- DESCRIPTION OF THE TASK
Whichever lines include the word "This", copy them as they appear in the data.
──────── RECORDS FOR PROCESSING
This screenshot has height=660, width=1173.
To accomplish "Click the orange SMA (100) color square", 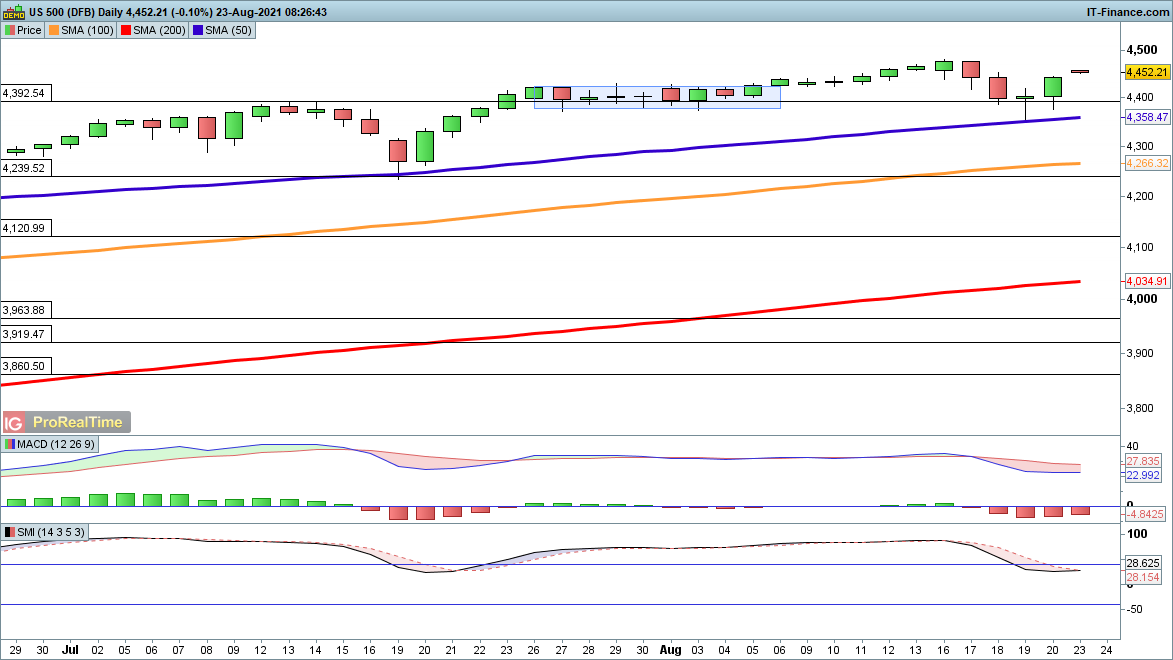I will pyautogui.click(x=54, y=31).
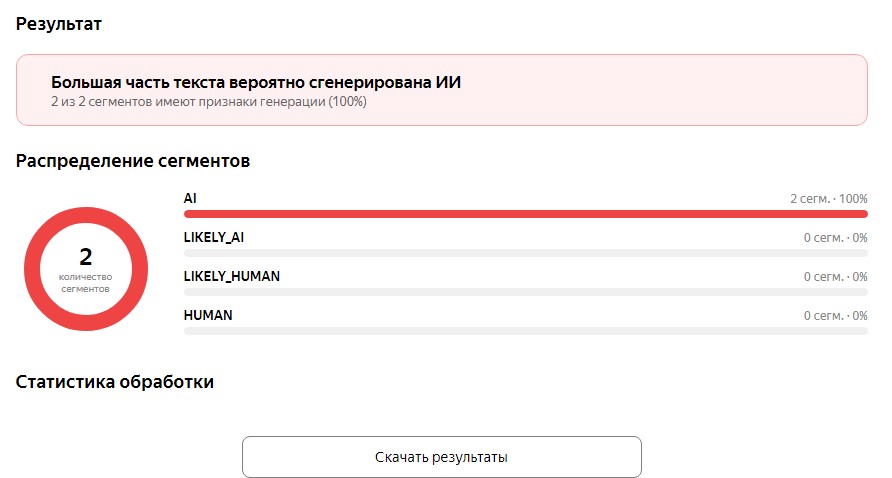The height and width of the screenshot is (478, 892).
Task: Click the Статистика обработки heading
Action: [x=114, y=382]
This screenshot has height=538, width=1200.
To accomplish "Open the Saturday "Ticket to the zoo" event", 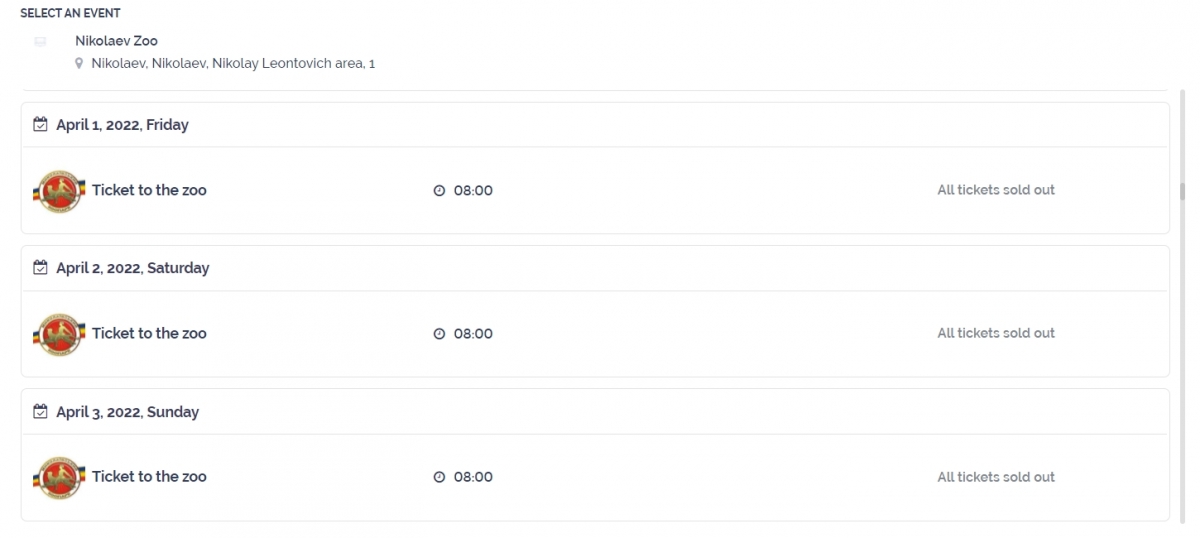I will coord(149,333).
────────────────
- SOLUTION BELOW
This screenshot has height=660, width=1173.
This screenshot has height=538, width=1200.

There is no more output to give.